Your task |
Arrange all the lines below as a Markdown table with two columns, Row and Line. Put each line's number under Row and skip blank lines.

* START Data excerpts *

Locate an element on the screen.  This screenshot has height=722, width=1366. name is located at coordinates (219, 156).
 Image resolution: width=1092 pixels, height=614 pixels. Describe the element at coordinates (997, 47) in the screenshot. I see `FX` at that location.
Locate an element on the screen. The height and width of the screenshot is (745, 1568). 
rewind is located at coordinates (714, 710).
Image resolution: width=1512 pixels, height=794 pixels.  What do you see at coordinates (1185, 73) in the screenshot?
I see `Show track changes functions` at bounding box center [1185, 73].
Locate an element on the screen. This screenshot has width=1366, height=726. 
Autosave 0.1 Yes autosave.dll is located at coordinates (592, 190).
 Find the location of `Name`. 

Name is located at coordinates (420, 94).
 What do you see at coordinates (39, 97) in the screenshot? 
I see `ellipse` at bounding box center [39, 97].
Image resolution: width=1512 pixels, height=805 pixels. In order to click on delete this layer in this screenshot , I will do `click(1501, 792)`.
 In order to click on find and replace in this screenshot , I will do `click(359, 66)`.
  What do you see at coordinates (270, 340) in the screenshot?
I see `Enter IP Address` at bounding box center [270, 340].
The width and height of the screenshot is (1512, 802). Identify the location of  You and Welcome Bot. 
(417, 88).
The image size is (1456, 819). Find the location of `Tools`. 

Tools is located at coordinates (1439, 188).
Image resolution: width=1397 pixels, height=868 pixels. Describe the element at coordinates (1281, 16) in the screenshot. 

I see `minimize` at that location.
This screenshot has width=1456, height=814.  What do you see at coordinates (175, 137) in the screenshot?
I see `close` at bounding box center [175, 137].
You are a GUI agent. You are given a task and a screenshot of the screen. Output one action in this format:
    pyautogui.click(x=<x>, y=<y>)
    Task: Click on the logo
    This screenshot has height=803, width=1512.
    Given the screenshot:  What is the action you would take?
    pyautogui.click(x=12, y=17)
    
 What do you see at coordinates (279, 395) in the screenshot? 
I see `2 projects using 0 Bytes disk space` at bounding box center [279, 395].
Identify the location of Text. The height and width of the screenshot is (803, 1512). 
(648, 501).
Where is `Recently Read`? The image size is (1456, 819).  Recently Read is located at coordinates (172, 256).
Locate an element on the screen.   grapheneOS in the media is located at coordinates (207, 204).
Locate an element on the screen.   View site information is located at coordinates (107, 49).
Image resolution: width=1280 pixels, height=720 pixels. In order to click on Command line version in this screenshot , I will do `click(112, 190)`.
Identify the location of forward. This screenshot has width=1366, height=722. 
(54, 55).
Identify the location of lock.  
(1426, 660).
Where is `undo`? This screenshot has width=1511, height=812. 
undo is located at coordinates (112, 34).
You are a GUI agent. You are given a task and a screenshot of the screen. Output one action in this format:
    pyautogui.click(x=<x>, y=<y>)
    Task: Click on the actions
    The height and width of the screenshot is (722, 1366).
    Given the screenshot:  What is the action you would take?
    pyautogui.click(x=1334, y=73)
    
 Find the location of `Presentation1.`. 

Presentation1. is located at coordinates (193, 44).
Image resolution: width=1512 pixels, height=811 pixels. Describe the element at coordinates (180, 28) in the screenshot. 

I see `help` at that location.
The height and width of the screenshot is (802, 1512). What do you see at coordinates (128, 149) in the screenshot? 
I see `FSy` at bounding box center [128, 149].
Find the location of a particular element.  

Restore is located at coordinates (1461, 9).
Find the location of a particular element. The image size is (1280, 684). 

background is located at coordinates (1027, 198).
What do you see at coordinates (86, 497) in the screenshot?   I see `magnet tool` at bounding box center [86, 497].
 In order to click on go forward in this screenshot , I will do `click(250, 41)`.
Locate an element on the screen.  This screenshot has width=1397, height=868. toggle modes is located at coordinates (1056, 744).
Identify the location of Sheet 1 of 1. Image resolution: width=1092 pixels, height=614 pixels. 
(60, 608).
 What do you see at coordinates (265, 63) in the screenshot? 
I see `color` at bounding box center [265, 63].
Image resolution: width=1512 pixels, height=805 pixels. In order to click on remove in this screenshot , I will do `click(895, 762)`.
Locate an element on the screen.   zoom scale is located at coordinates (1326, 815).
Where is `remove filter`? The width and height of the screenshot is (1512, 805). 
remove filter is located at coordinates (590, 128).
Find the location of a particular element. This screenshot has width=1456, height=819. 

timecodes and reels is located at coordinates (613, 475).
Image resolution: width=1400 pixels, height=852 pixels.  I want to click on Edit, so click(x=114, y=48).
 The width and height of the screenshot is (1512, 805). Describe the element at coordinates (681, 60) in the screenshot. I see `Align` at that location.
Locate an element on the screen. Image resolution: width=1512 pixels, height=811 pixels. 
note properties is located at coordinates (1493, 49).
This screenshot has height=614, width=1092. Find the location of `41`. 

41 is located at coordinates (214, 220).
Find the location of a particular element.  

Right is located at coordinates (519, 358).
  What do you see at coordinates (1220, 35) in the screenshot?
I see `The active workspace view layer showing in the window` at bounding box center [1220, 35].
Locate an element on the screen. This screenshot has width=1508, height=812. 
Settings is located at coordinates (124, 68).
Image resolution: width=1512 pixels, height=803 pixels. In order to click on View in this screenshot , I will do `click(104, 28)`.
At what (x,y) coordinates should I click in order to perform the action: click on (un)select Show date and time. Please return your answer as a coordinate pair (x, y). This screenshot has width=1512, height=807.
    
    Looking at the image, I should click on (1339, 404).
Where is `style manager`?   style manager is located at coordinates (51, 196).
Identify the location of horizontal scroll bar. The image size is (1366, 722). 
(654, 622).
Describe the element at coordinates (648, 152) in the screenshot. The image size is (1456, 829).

* END Data excerpts *

Task answer |
| Row | Line |
|---|---|
| 1 | Locate an element on the screen.  This screenshot has height=722, width=1366. name is located at coordinates (219, 156). |
| 2 |  Image resolution: width=1092 pixels, height=614 pixels. Describe the element at coordinates (997, 47) in the screenshot. I see `FX` at that location. |
| 3 | Locate an element on the screen. The height and width of the screenshot is (745, 1568).  |
| 4 | rewind is located at coordinates (714, 710). |
| 5 | Image resolution: width=1512 pixels, height=794 pixels.  What do you see at coordinates (1185, 73) in the screenshot? |
| 6 | I see `Show track changes functions` at bounding box center [1185, 73]. |
| 7 | Locate an element on the screen. This screenshot has width=1366, height=726.  |
| 8 | Autosave 0.1 Yes autosave.dll is located at coordinates (592, 190). |
| 9 |  Find the location of `Name`.  |
| 10 | Name is located at coordinates (420, 94). |
| 11 |  What do you see at coordinates (39, 97) in the screenshot?  |
| 12 | I see `ellipse` at bounding box center [39, 97]. |
| 13 | Image resolution: width=1512 pixels, height=805 pixels. In order to click on delete this layer in this screenshot , I will do `click(1501, 792)`. |
| 14 |  In order to click on find and replace in this screenshot , I will do `click(359, 66)`. |
| 15 |   What do you see at coordinates (270, 340) in the screenshot? |
| 16 | I see `Enter IP Address` at bounding box center [270, 340]. |
| 17 | The width and height of the screenshot is (1512, 802). Identify the location of  You and Welcome Bot.  |
| 18 | (417, 88). |
| 19 | The image size is (1456, 819). Find the location of `Tools`.  |
| 20 | Tools is located at coordinates (1439, 188). |
| 21 | Image resolution: width=1397 pixels, height=868 pixels. Describe the element at coordinates (1281, 16) in the screenshot.  |
| 22 | I see `minimize` at that location. |
| 23 | This screenshot has width=1456, height=814.  What do you see at coordinates (175, 137) in the screenshot? |
| 24 | I see `close` at bounding box center [175, 137]. |
| 25 | You are a GUI agent. You are given a task and a screenshot of the screen. Output one action in this format: |
| 26 |     pyautogui.click(x=<x>, y=<y>) |
| 27 |     Task: Click on the logo |
| 28 |     This screenshot has height=803, width=1512. |
| 29 |     Given the screenshot:  What is the action you would take? |
| 30 |     pyautogui.click(x=12, y=17) |
| 31 |  What do you see at coordinates (279, 395) in the screenshot?  |
| 32 | I see `2 projects using 0 Bytes disk space` at bounding box center [279, 395]. |
| 33 | Identify the location of Text. The height and width of the screenshot is (803, 1512).  |
| 34 | (648, 501). |
| 35 | Where is `Recently Read`? The image size is (1456, 819).  Recently Read is located at coordinates (172, 256). |
| 36 | Locate an element on the screen.   grapheneOS in the media is located at coordinates (207, 204). |
| 37 | Locate an element on the screen.   View site information is located at coordinates (107, 49). |
| 38 | Image resolution: width=1280 pixels, height=720 pixels. In order to click on Command line version in this screenshot , I will do `click(112, 190)`. |
| 39 | Identify the location of forward. This screenshot has width=1366, height=722.  |
| 40 | (54, 55). |
| 41 | Identify the location of lock.   |
| 42 | (1426, 660). |
| 43 | Where is `undo`? This screenshot has width=1511, height=812.  |
| 44 | undo is located at coordinates (112, 34). |
| 45 | You are a GUI agent. You are given a task and a screenshot of the screen. Output one action in this format: |
| 46 |     pyautogui.click(x=<x>, y=<y>) |
| 47 |     Task: Click on the actions |
| 48 |     The height and width of the screenshot is (722, 1366). |
| 49 |     Given the screenshot:  What is the action you would take? |
| 50 |     pyautogui.click(x=1334, y=73) |
| 51 |  Find the location of `Presentation1.`.  |
| 52 | Presentation1. is located at coordinates (193, 44). |
| 53 | Image resolution: width=1512 pixels, height=811 pixels. Describe the element at coordinates (180, 28) in the screenshot.  |
| 54 | I see `help` at that location. |
| 55 | The height and width of the screenshot is (802, 1512). What do you see at coordinates (128, 149) in the screenshot?  |
| 56 | I see `FSy` at bounding box center [128, 149]. |
| 57 | Find the location of a particular element.   |
| 58 | Restore is located at coordinates (1461, 9). |
| 59 | Find the location of a particular element. The image size is (1280, 684).  |
| 60 | background is located at coordinates (1027, 198). |
| 61 | What do you see at coordinates (86, 497) in the screenshot?   I see `magnet tool` at bounding box center [86, 497]. |
| 62 |  In order to click on go forward in this screenshot , I will do `click(250, 41)`. |
| 63 | Locate an element on the screen.  This screenshot has width=1397, height=868. toggle modes is located at coordinates (1056, 744). |
| 64 | Identify the location of Sheet 1 of 1. Image resolution: width=1092 pixels, height=614 pixels.  |
| 65 | (60, 608). |
| 66 |  What do you see at coordinates (265, 63) in the screenshot?  |
| 67 | I see `color` at bounding box center [265, 63]. |
| 68 | Image resolution: width=1512 pixels, height=805 pixels. In order to click on remove in this screenshot , I will do `click(895, 762)`. |
| 69 | Locate an element on the screen.   zoom scale is located at coordinates (1326, 815). |
| 70 | Where is `remove filter`? The width and height of the screenshot is (1512, 805).  |
| 71 | remove filter is located at coordinates (590, 128). |
| 72 | Find the location of a particular element. This screenshot has width=1456, height=819.  |
| 73 | timecodes and reels is located at coordinates (613, 475). |
| 74 | Image resolution: width=1400 pixels, height=852 pixels.  I want to click on Edit, so click(x=114, y=48). |
| 75 |  The width and height of the screenshot is (1512, 805). Describe the element at coordinates (681, 60) in the screenshot. I see `Align` at that location. |
| 76 | Locate an element on the screen. Image resolution: width=1512 pixels, height=811 pixels.  |
| 77 | note properties is located at coordinates (1493, 49). |
| 78 | This screenshot has height=614, width=1092. Find the location of `41`.  |
| 79 | 41 is located at coordinates (214, 220). |
| 80 | Find the location of a particular element.   |
| 81 | Right is located at coordinates (519, 358). |
| 82 |   What do you see at coordinates (1220, 35) in the screenshot? |
| 83 | I see `The active workspace view layer showing in the window` at bounding box center [1220, 35]. |
| 84 | Locate an element on the screen. This screenshot has width=1508, height=812.  |
| 85 | Settings is located at coordinates (124, 68). |
| 86 | Image resolution: width=1512 pixels, height=803 pixels. In order to click on View in this screenshot , I will do `click(104, 28)`. |
| 87 | At what (x,y) coordinates should I click in order to perform the action: click on (un)select Show date and time. Please return your answer as a coordinate pair (x, y). This screenshot has width=1512, height=807. |
| 88 |     Looking at the image, I should click on (1339, 404). |
| 89 | Where is `style manager`?   style manager is located at coordinates (51, 196). |
| 90 | Identify the location of horizontal scroll bar. The image size is (1366, 722).  |
| 91 | (654, 622). |
| 92 | Describe the element at coordinates (648, 152) in the screenshot. The image size is (1456, 829). |